Description of the task:
Without pictures, repeat the lines of the entries from the one containing "Open the Edit menu" through the last, both ends included, and nothing else.

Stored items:

▽

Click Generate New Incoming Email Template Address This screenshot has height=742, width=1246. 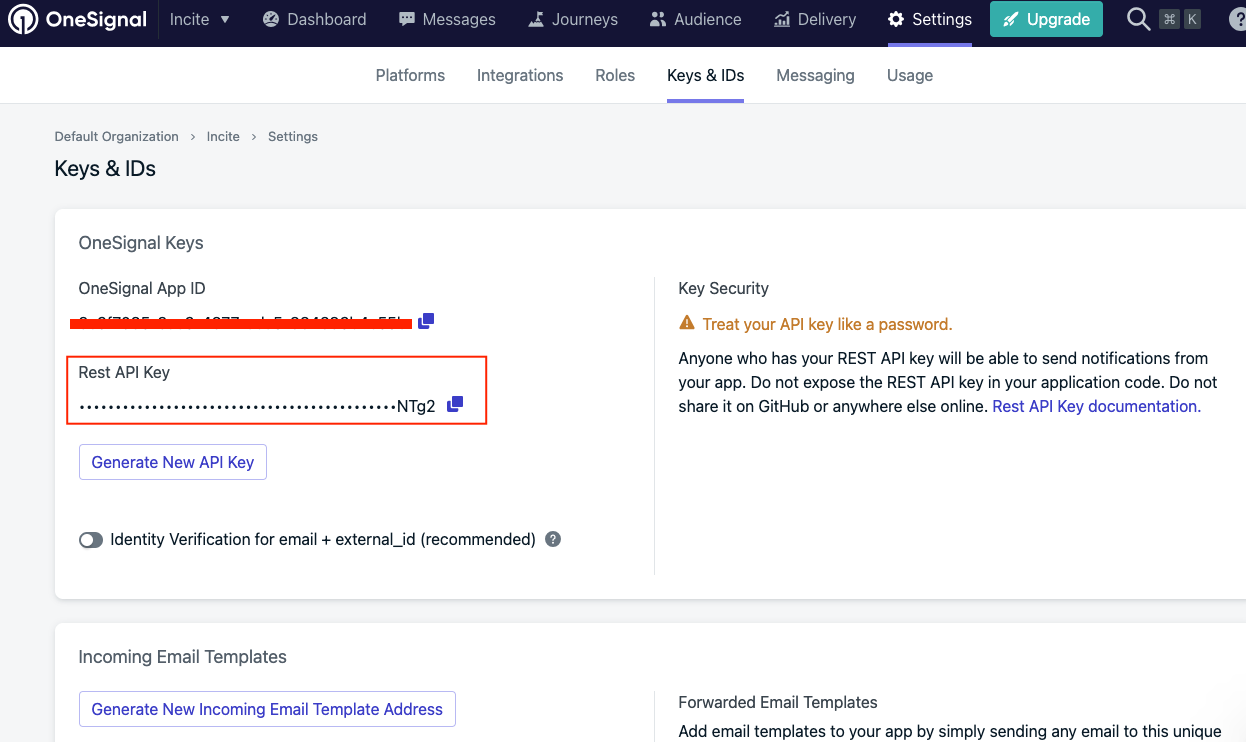(267, 709)
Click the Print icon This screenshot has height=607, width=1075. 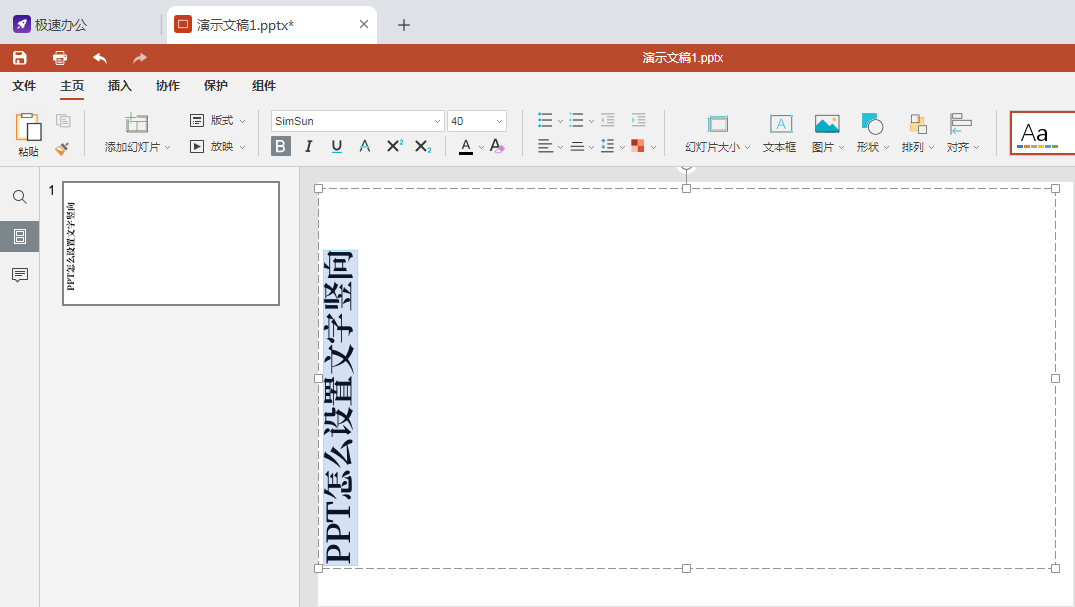[x=60, y=58]
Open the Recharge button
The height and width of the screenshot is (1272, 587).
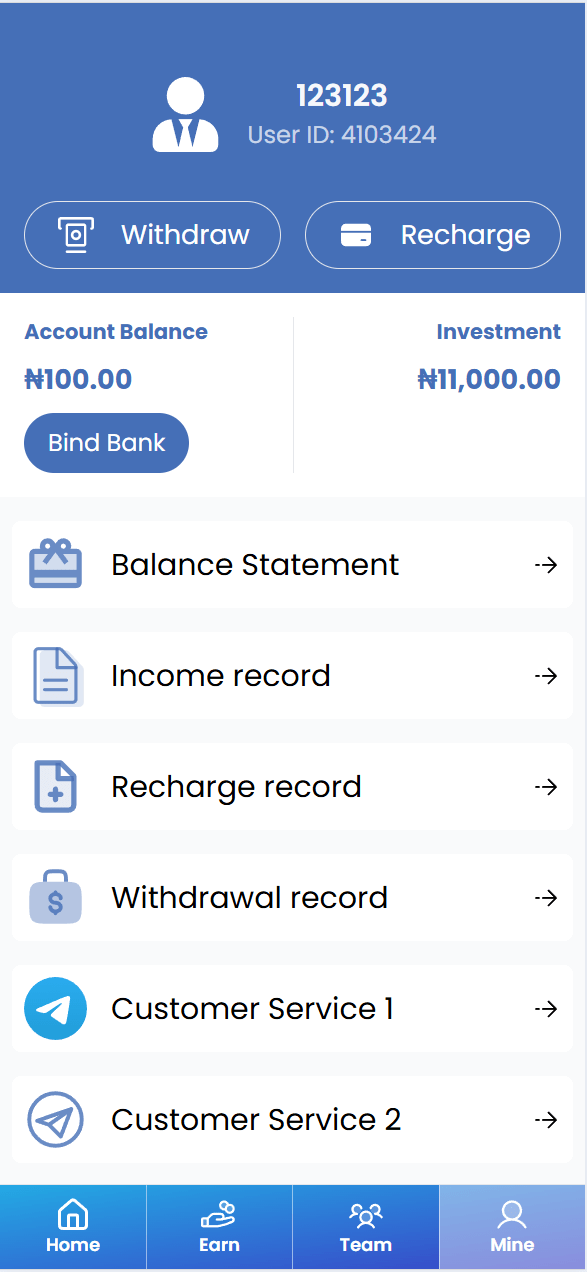(x=433, y=235)
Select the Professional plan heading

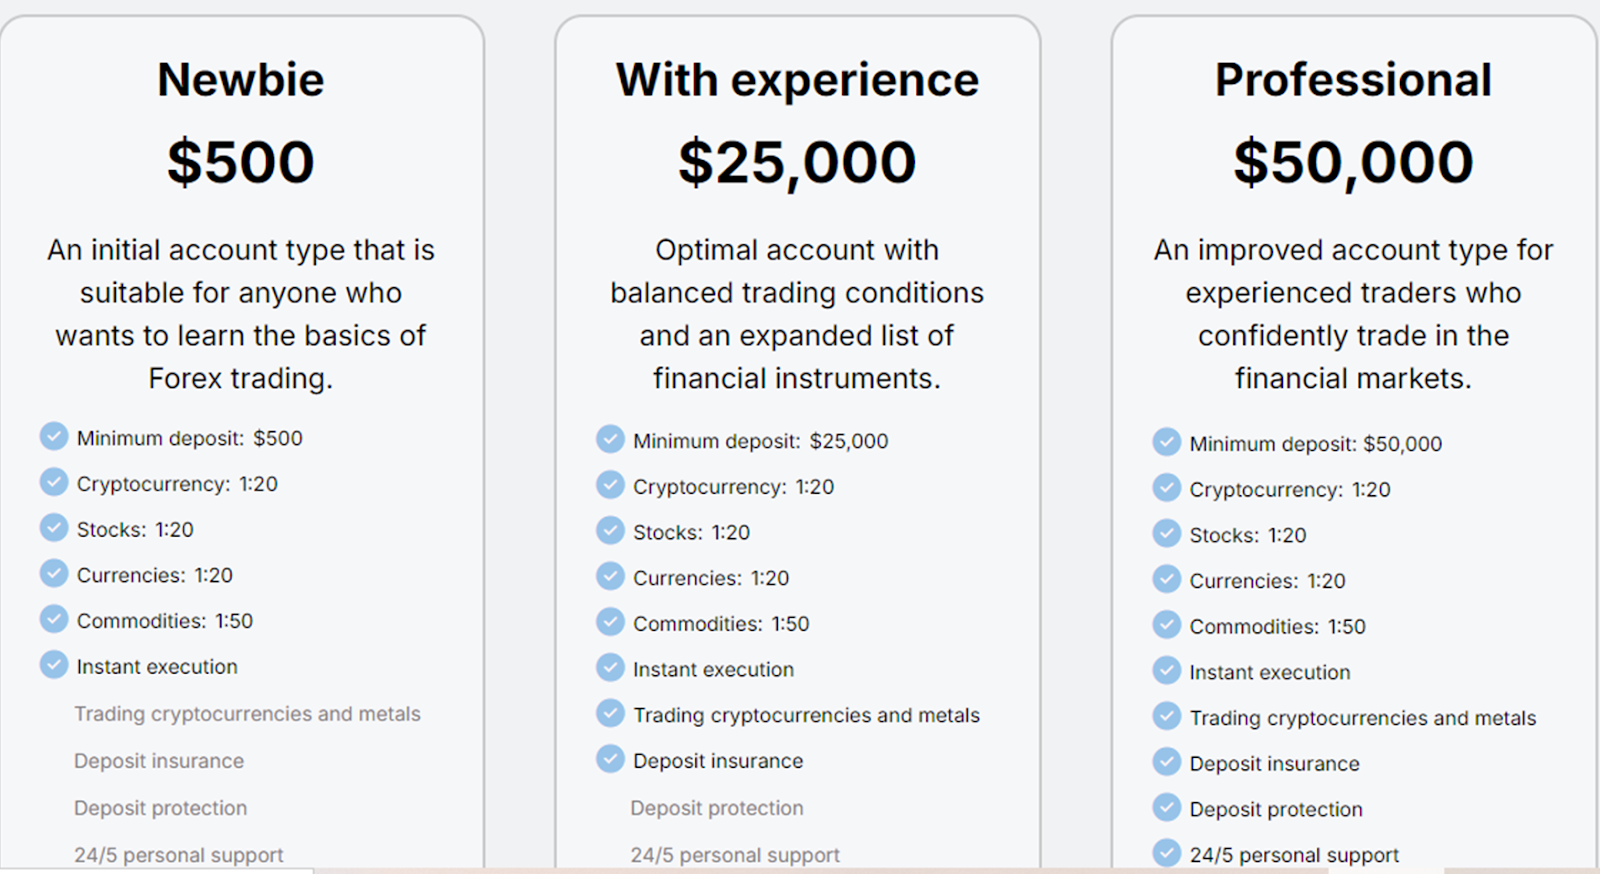point(1353,80)
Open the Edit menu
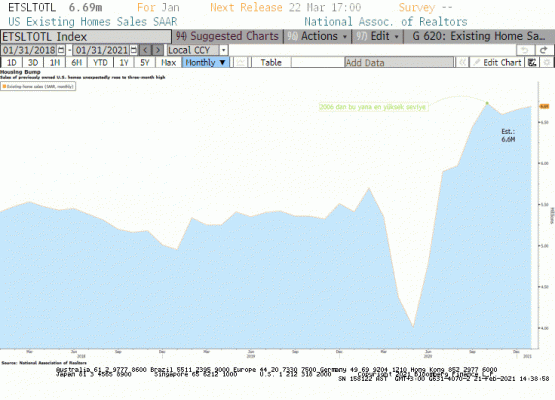This screenshot has width=555, height=400. tap(377, 36)
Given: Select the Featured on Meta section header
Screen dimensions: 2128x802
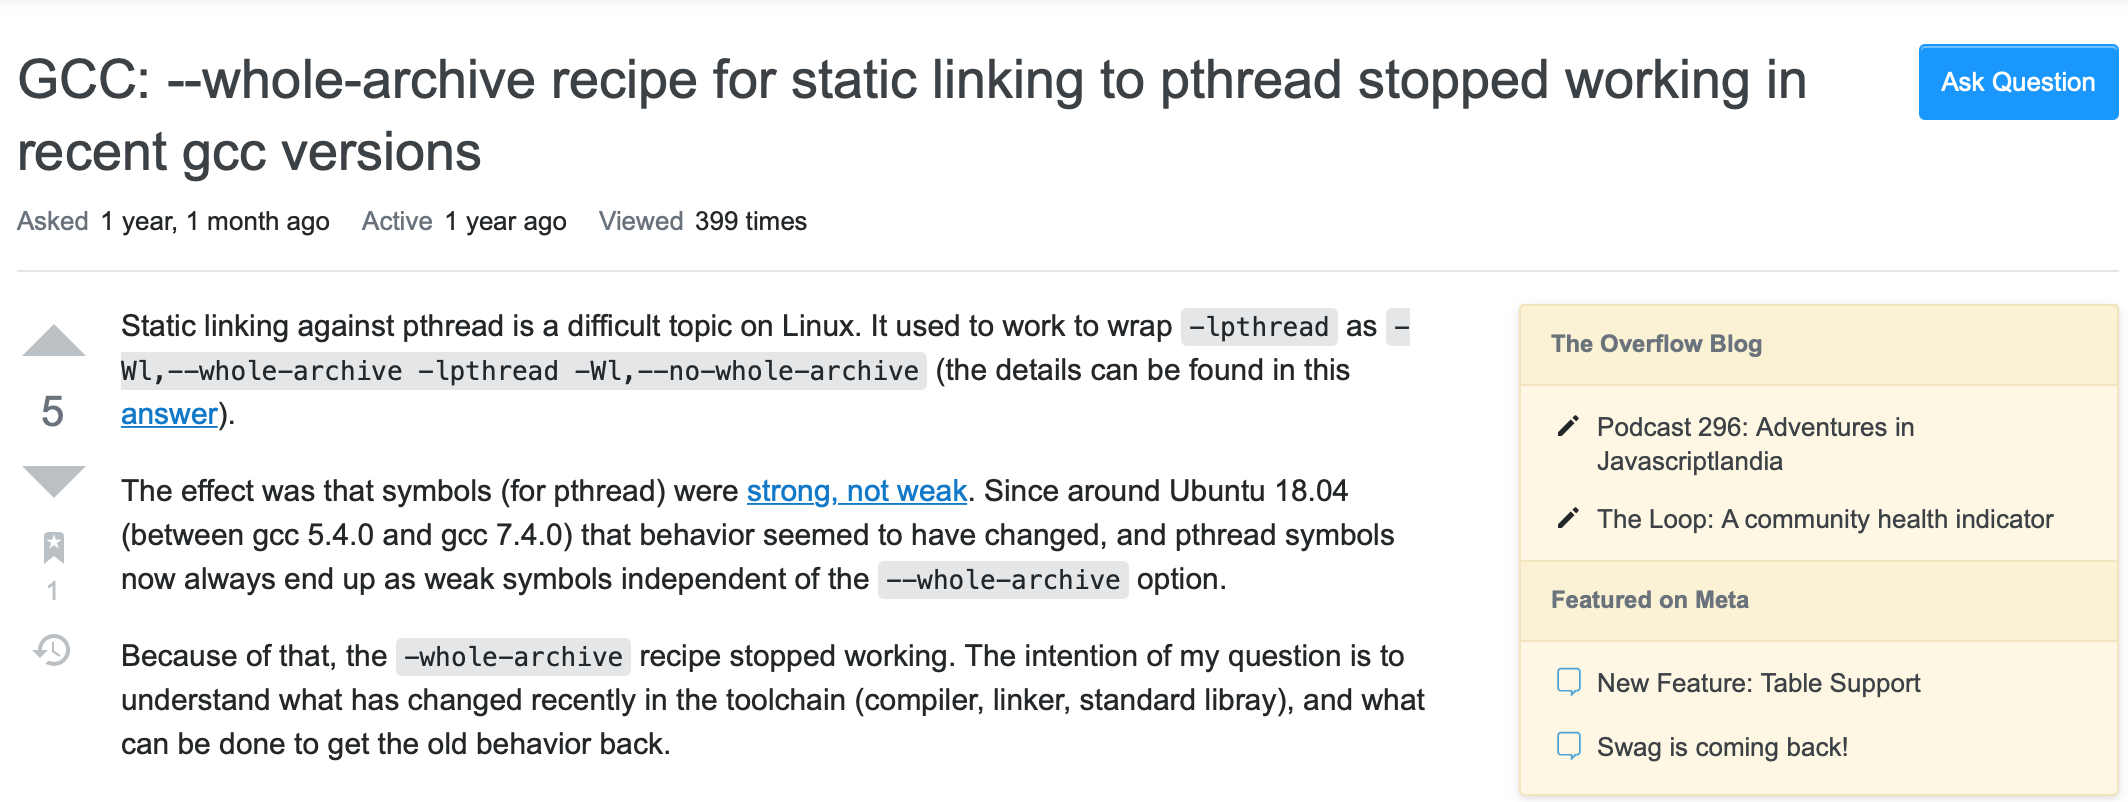Looking at the screenshot, I should coord(1649,600).
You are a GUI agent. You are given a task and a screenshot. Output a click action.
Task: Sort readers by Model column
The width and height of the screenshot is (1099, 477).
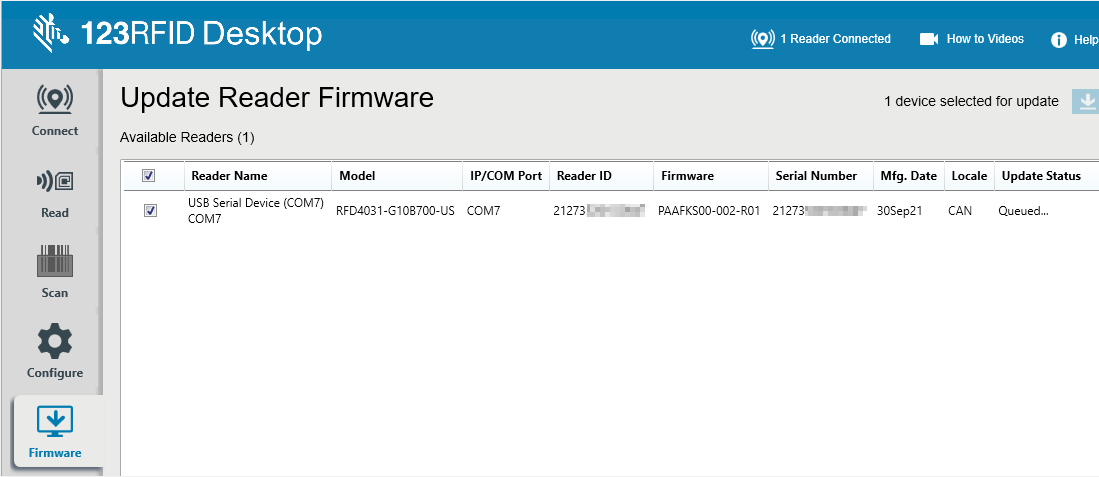click(x=357, y=176)
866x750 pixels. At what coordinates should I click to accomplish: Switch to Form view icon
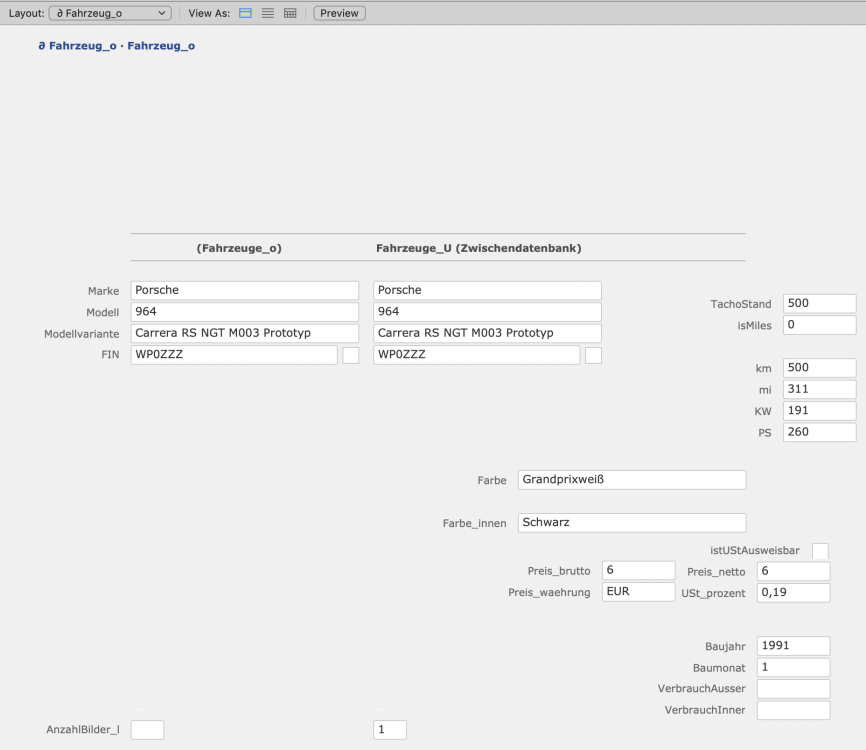[245, 13]
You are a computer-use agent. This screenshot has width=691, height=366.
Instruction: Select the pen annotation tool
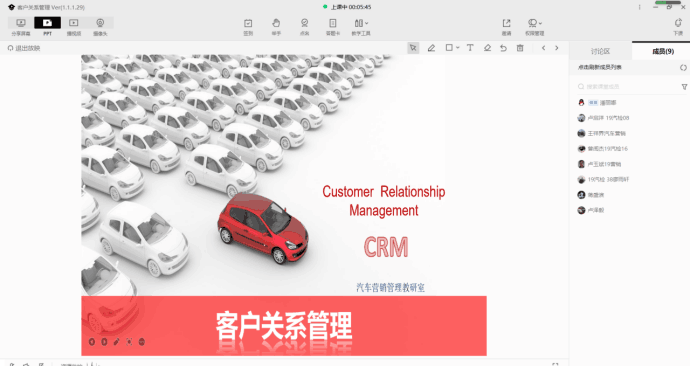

△

Completed task:
Open the Edit menu
This screenshot has width=555, height=400. tap(377, 36)
Given: Select the Featured on Meta section header
Screen dimensions: 2128x802
Looking at the screenshot, I should coord(1649,600).
You are a GUI agent. You are given a task and a screenshot. Output a click action.
Task: Sort readers by Model column
The width and height of the screenshot is (1099, 477).
click(x=357, y=176)
866x750 pixels. At what coordinates should I click to accomplish: Switch to Form view icon
[245, 13]
You are a computer-use agent. This screenshot has width=691, height=366.
Instruction: Select the pen annotation tool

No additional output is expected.